CLEVELAND (WJW) – The Supreme Court’s decision to overturn Roe v. Wade is prompting a major increase in requests for vasectomies.
“My instant reaction, the first thing I did was to start looking up where to get a vasectomy,” said Brandon Hire, a father of two from Ohio.
Minutes after Roe v. Wade was overturned, Hire called a doctor.
“It is not an option for my family to get pregnant with another baby. We already have twins that are adults,” said Hire.
Not only is Hire a caretaker to his daughters with disabilities, but his wife suffers from chronic pain.
“The danger, if she does get pregnant and is forced to carry a baby to term, the medication she is on could cause damage to the baby. But stopping the medications would make her life unlivable,” said Hire.
Hire is not alone. Urologists with the Cleveland Clinic said they have seen a significant increase in requests for vasectomies in response to the Supreme Court’s decision.
How significant? Usually, the clinic gets three to four scheduling requests per day. Since Friday, the clinic said they have had about 90 total — a major jump.
“I’m not surprised. That’s why I didn’t delay. My first consultation is in two weeks. This is going fast for me. This is something I am not delaying,” said Hire.
The Supreme Court’s decision leaves it up to each individual state. In Ohio, abortion is illegal once a fetal heartbeat is detected.
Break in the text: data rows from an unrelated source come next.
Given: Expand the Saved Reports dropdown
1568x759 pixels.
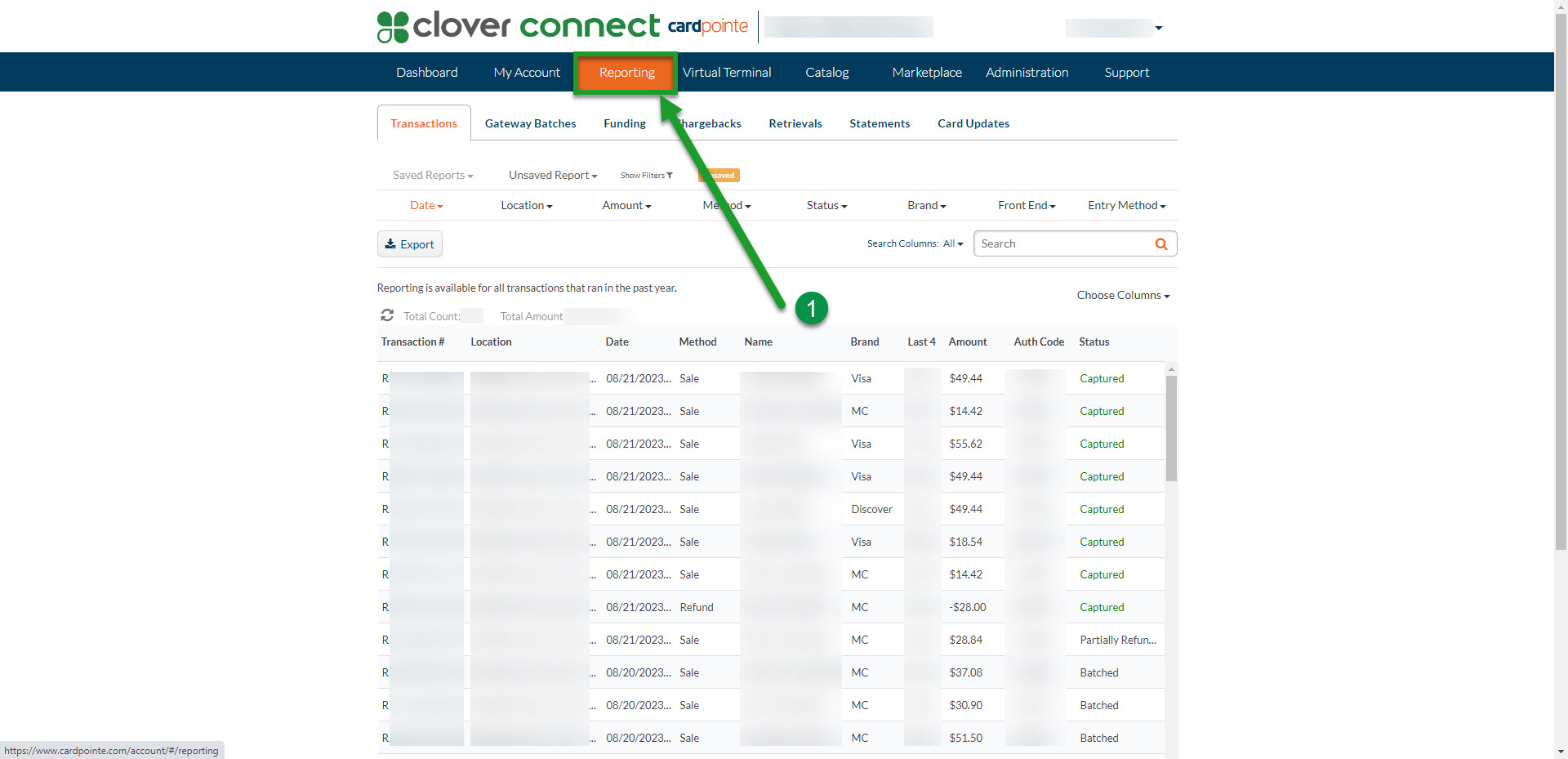Looking at the screenshot, I should coord(432,176).
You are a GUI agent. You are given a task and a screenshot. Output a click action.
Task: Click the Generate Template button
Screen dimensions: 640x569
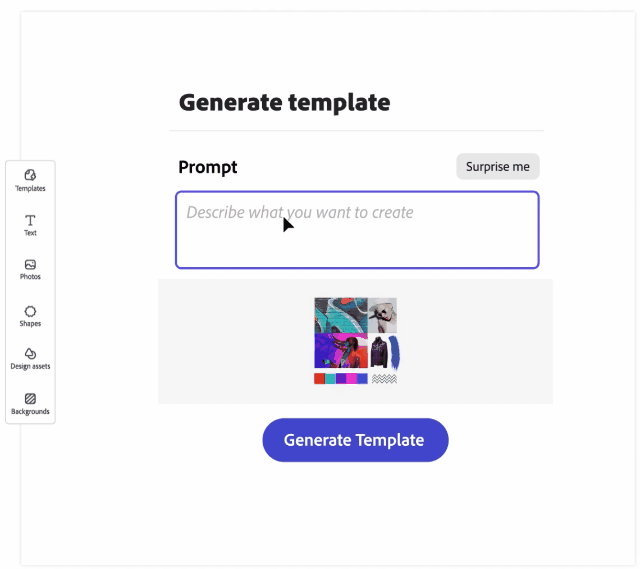coord(355,440)
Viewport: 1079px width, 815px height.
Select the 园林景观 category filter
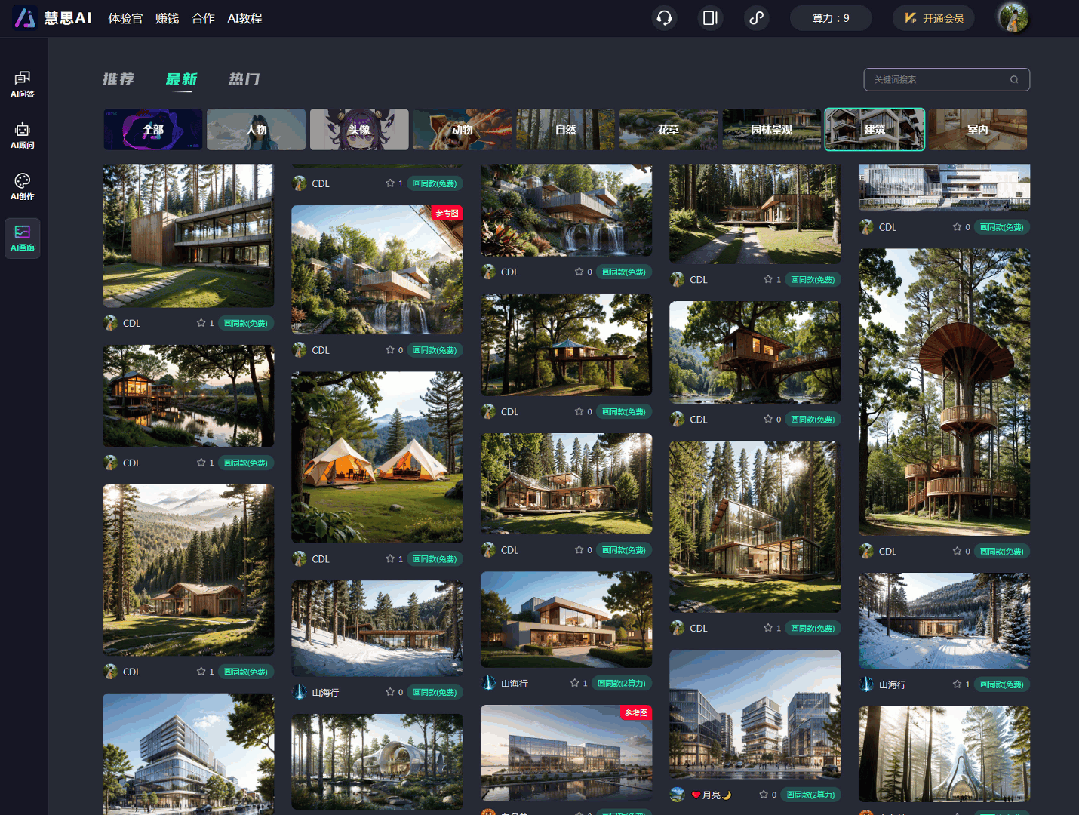pyautogui.click(x=771, y=130)
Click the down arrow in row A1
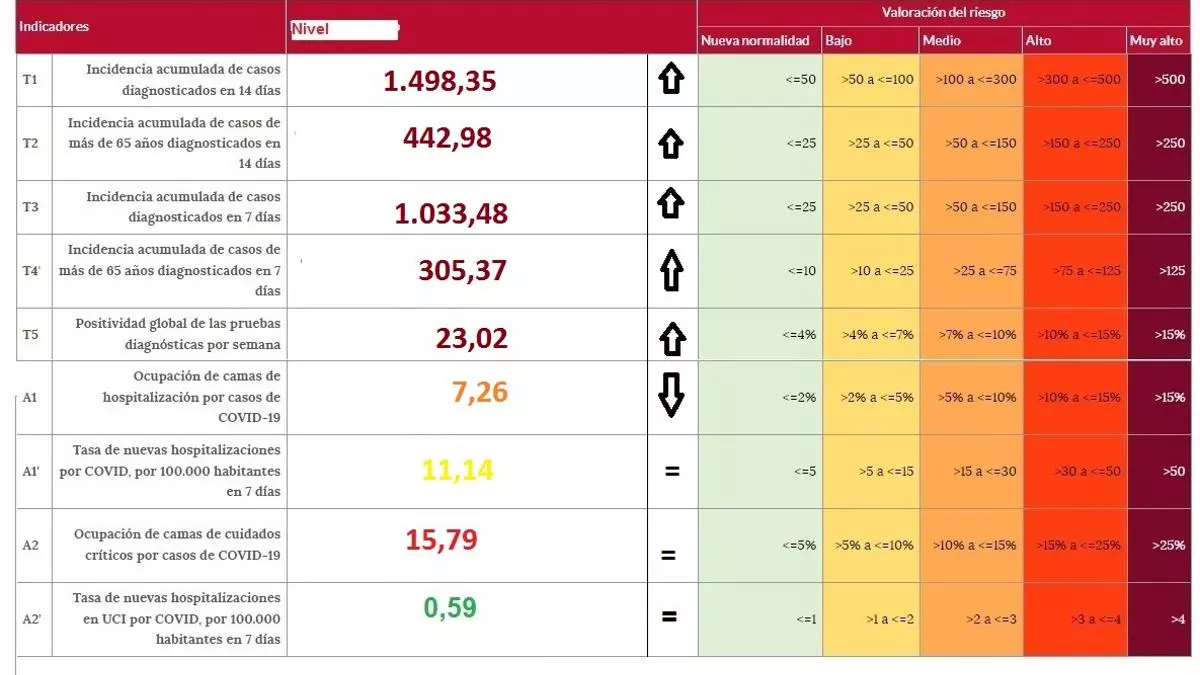This screenshot has width=1200, height=675. click(x=671, y=396)
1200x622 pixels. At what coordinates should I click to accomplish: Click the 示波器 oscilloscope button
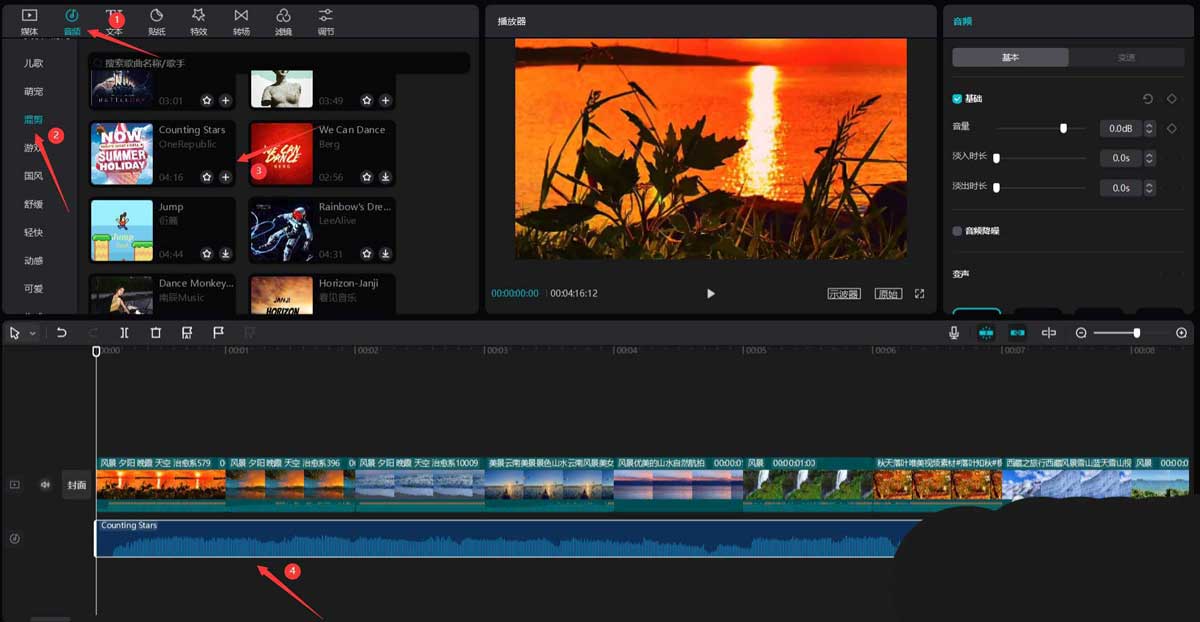point(844,294)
A urologist in Memphis, Tennessee, told Nexstar’s WREG that his office has also experienced an influx of calls from young men inquiring about vasectomies.
“This is a safe long-term way of avoiding an oops,” Dr. Joseph Pazona said. “I think it’s wonderful that men are starting to take more personal responsibility when it comes to family planning.”
Dr. Pazona performs 50 to 60 vasectomies a month in Middle Tennessee. He’s prepared to double the number of vasectomies he performs due to the ban.
“I was visiting with a patient who had made the decision that he did not want to have any children, and he brought that up as one of the factors bringing him in,” Dr. Pazona said.